### Exercise details
Reproduce the data below word for word, leaving out the pictures.
- - - - -
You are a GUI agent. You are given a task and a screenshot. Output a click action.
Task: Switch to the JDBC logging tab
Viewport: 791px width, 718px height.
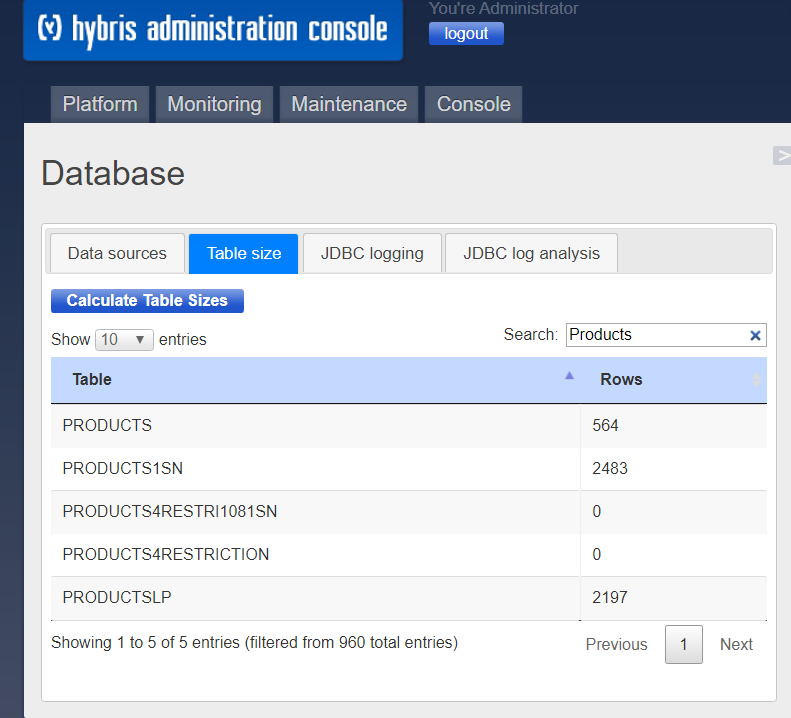[x=372, y=253]
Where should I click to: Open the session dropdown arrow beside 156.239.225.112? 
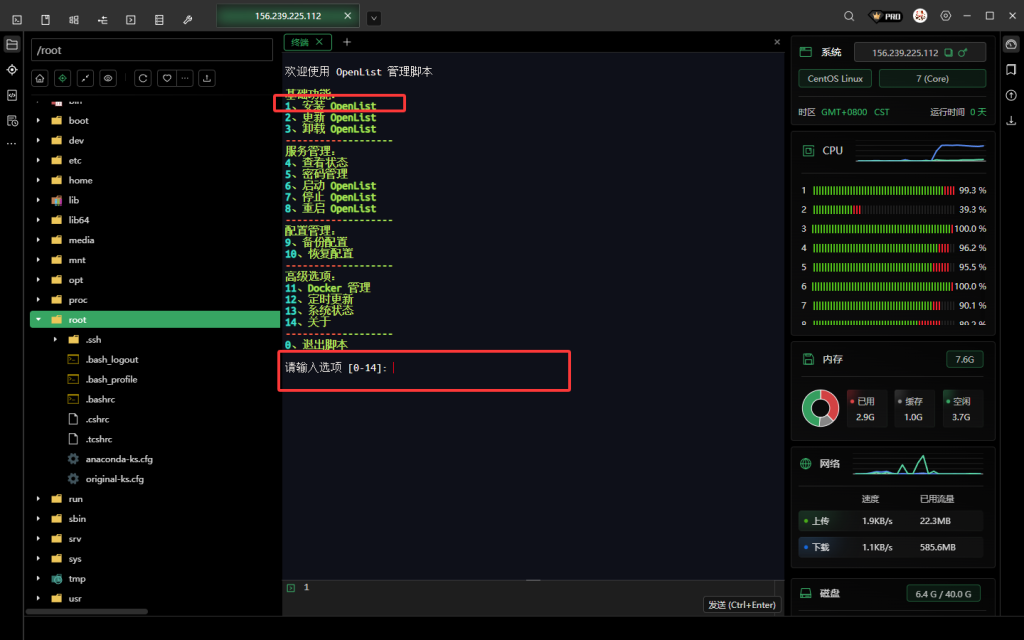(x=374, y=17)
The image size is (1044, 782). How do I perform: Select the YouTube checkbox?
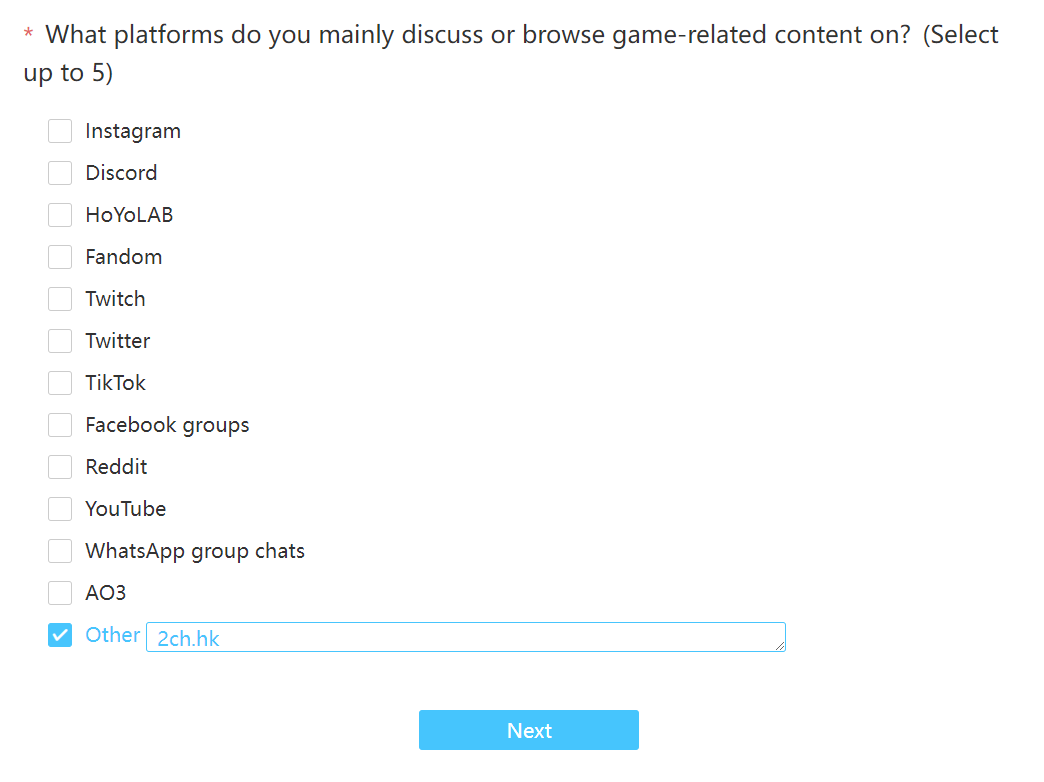[x=60, y=509]
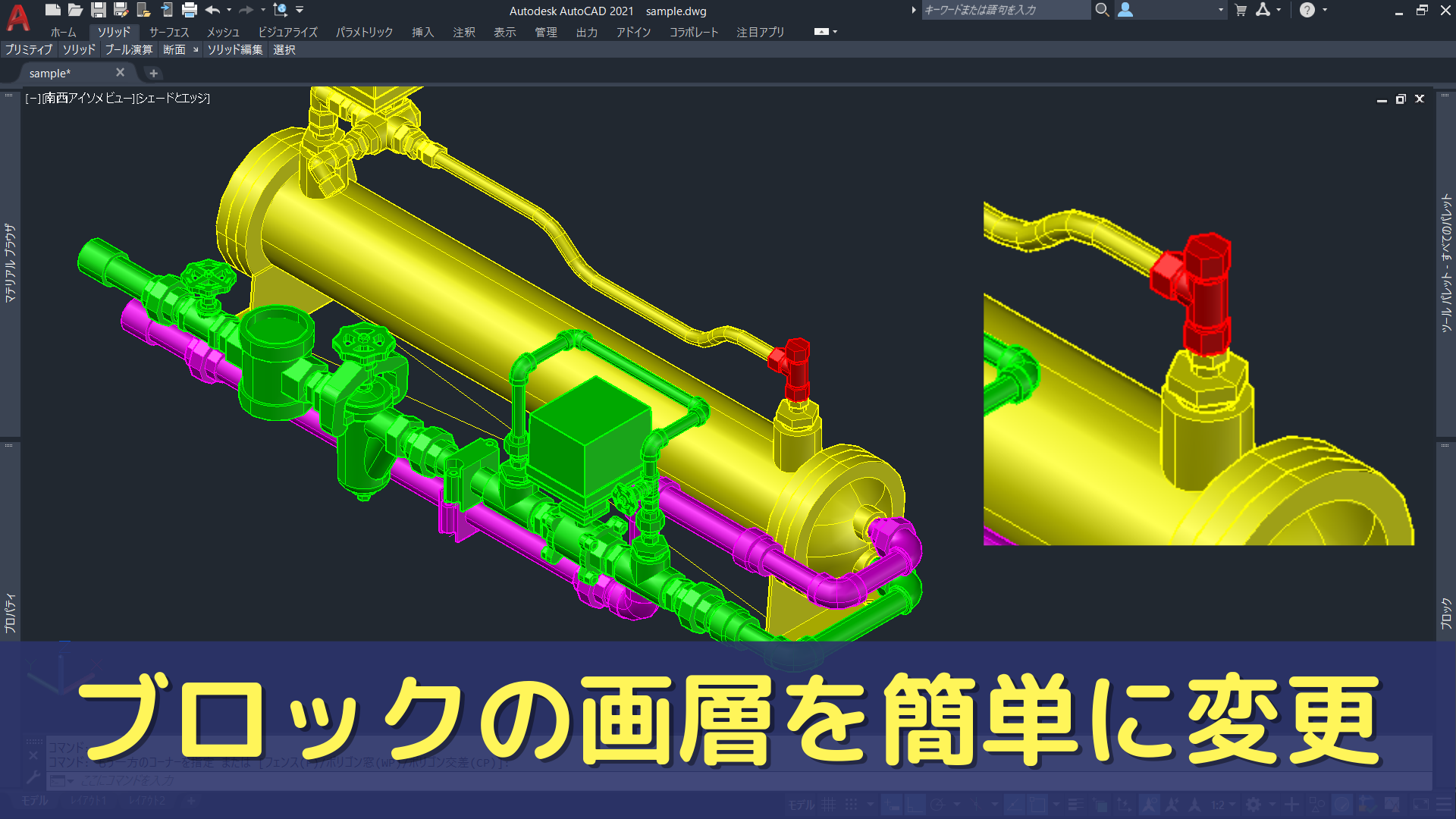Redo the last undone action
This screenshot has height=819, width=1456.
coord(245,10)
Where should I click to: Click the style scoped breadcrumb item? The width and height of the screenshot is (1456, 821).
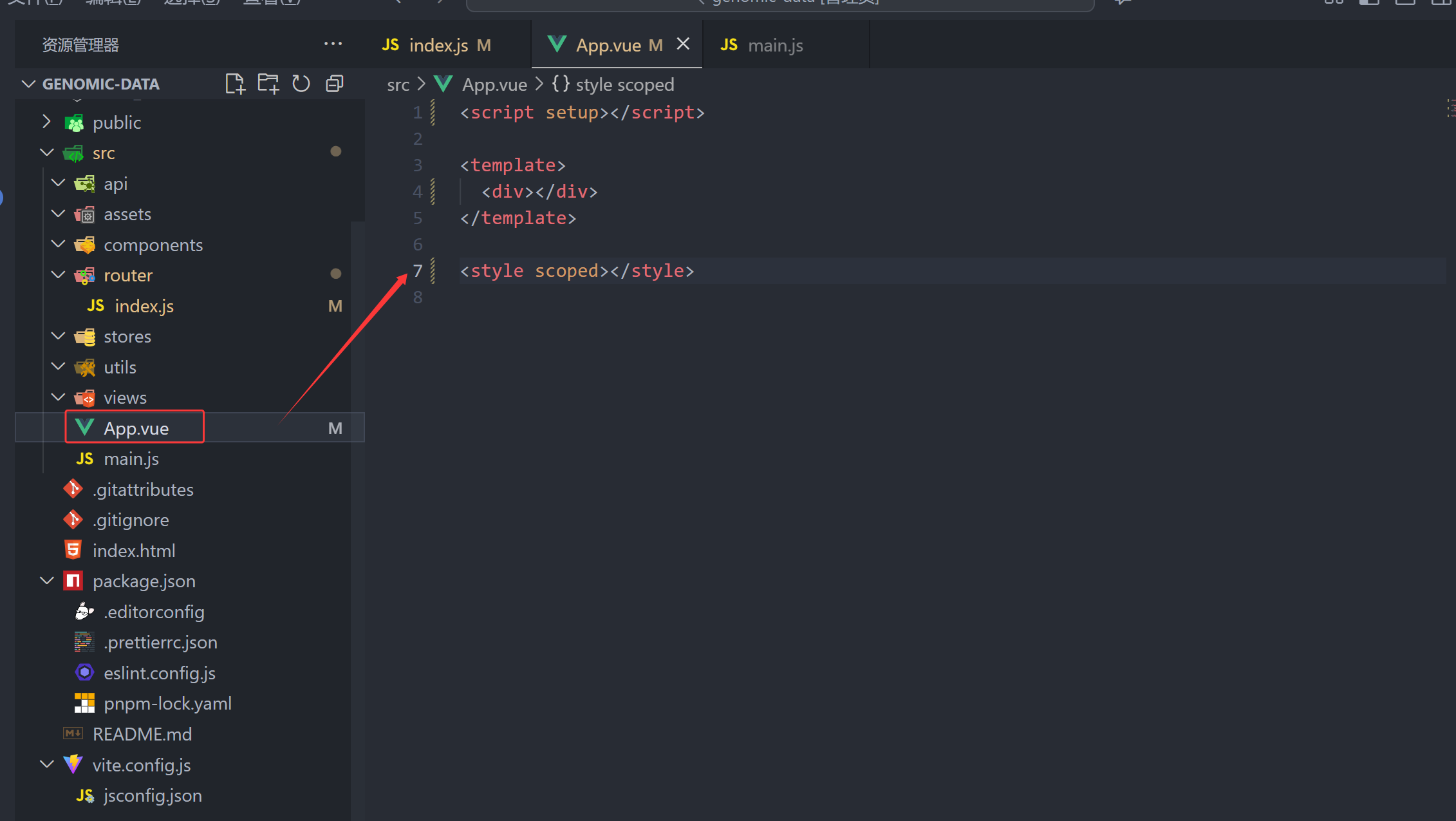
- - - - -
### Exercise result
You are a GUI agent. You are given a task and a screenshot. Output a click action.
Task: Switch to the JDBC logging tab
Viewport: 791px width, 718px height.
[x=372, y=253]
Where should I click to: Open the session dropdown arrow beside 156.239.225.112? 
(x=374, y=17)
The image size is (1044, 782). How do I perform: Select the YouTube checkbox?
[x=60, y=509]
Redo the last undone action
This screenshot has height=819, width=1456.
coord(245,10)
Where should I click to: Click the style scoped breadcrumb item? The width and height of the screenshot is (1456, 821).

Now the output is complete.